Yakın zamanda bir toplantıda “karşılaşılan sorunları çözme sürecini” tasarlıyoruz ekiple. Kalabalık bir toplantı ve hepsi de kendi konusunda uzman kişilerden oluşan bu ekip kısa bir süre içerisinde süreci öyle mükemmel tasarladı ki asıl sorunumuzu çözemez hale geldik. Hatta bir ara öyle mükemmel boyuta çıktık ki alınması tavsiye edilen o araçların toplam maliyeti ile küçük bir şirket kurulabilirdi. Oysa temel sorunlarımız nelerdir, bunları kimler çözecek, ne kadar süre içerisinde çözecek, işin sahibi kimdir gibi basit birkaç soru ile toplantı da çalışma da toplanabilirdi. Mükemmel çözüm adına son 20 senedir sorun çıkarmamış ve çıkarsa bile etki alanı çok küçük olabilecek bir konu için bol sıfırlı dolarlarla alınacak bir araca ihtiyacımız olmadığını anlamasaydık ne olacaktı? Çok mükemmel bir sistemimiz olacak ancak astarı yüzünden pahalı hale gelecekti.
Akıl koymuyor değiliz ama iş yaşamımızda bir yerlerde bir yöneticimizin veya kendimizin mükemmel tasarım isteği bizi fazla akıl koymaya zorluyor olabilir. Fakat her iş, her yönetici her kurum aynı değil ki patates baskı ile hep aynı mükemmeliyeti arayalım. Çoğu zaman basit ve hızlı çözümler çok şey kazandırabiliyor.
Hiç dikkat ettiniz mi sevgili okurum kimse hatalı değil. Toplamda 30 seneye yakın iş hayatında çalışıyoruz ve gerçekten bu kadar hatasız işler mi yapıyoruz ya da çevremizdekiler mi yapıyor? Nasıl oluyorsa hep bir savunma hali hatalı olmadığımıza dair. Hatasızlık duvarı örmüşüz çünkü. Oysa hatalı olduğumuzu kabul ettiğimizde hem kendimiz için çok öğretici oluyor hem de karşımızdaki insanın tepkisi genelde bizi korumak şeklinde yön değiştiriyor. Benim iş dünyasında gördüğüm kimse aptal değil o nedenle hatalı olduğumuz bir durumda hatasız olduğumuzu ısrarla savunmak karşımızdaki kişilerin aklına da saygı duymadığımızı gösteriyor.

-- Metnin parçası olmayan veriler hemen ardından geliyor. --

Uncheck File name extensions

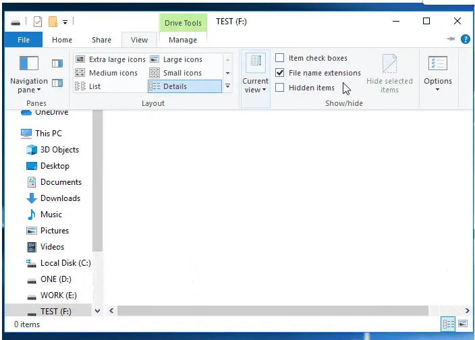pos(280,73)
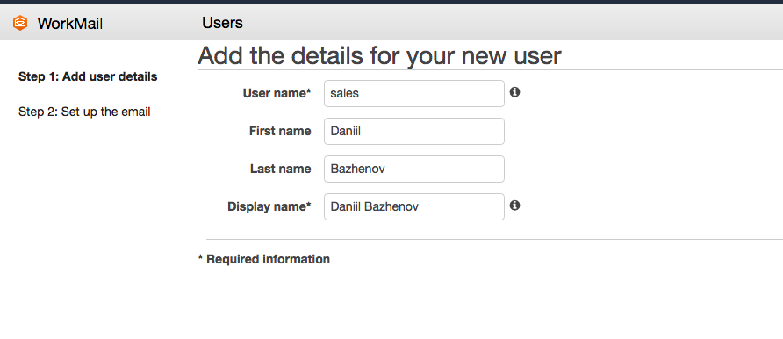Click empty area of gray Users header bar
Screen dimensions: 783x339
point(499,23)
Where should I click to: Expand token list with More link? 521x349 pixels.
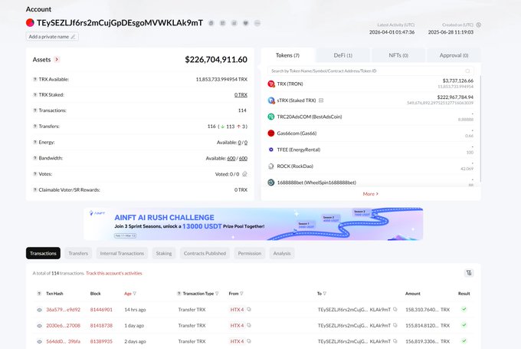point(371,194)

Toplumumuzun hastalığıdır her şeyi bilmek. Belki denemişsinizdir ya da deneyebilirsiniz dilerseniz iş arkadaşınıza bir konuyu bilip bilmediğini sorarsanız genel olarak biliyorum der ya da konuşurken “sen de biliyorsun şu konu aslında şöyledir” derseniz “yoo bilmiyorum” demez. Bu zayıflığı kullananlar vardır biliyorsunuz (belki de bilmiyorsunuz ama şu an konuşuyor olsak bilmekten başka çareniz yoktu). Fakat gerçekten bu zayıflığı kullananlar vardır, kendi isteğini kabul ettirmek için topluluk önünde aslında bilmediğiniz bir şeyi siz de biliyormuşsunuz gibi gösterip kabul ettirenlerdir bunlar.

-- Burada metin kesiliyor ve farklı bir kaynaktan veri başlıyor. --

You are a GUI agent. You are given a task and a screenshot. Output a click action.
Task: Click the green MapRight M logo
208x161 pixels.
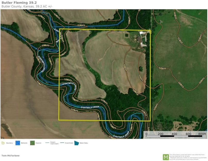[166, 157]
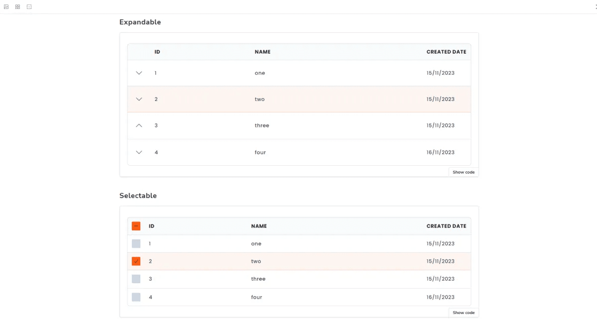Expand row 'four' with its chevron
The height and width of the screenshot is (322, 597).
coord(139,152)
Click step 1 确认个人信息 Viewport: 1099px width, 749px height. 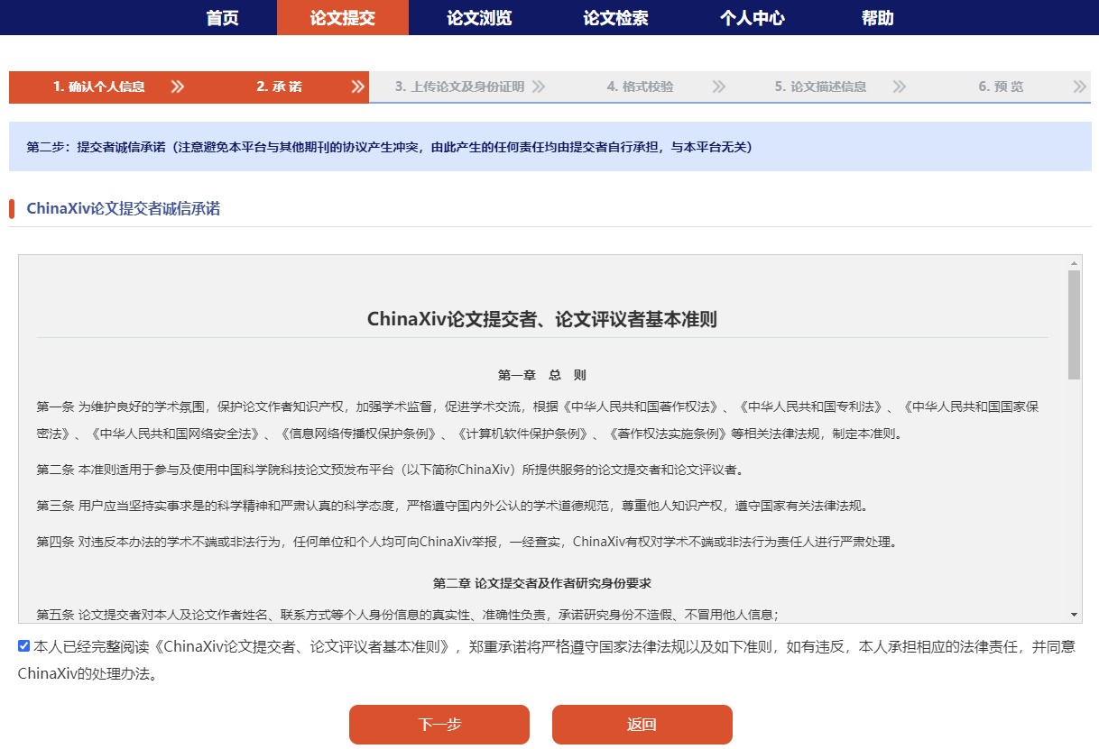click(x=98, y=87)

Aslında sevgili okurum sizin bir duyguyla kendinizi korumak için ördüğünüz her duvarı suiistimal edecek birileri olacaktır. Ancak bunlar bir kenara duvarların arkasında bulunan “eşsiz kendinizin” çok değerli olduğunu bilmeniz ve her şart altında onun sözünü dinlemeniz size hep doğruyu yaptıracaktır. İşte o zaman fark yaratmaya ve iz bırakmaya başlayabilirsiniz hem iş hayatı denen bu oyunu keyifle oynamanın en önemli yolu da bence budur.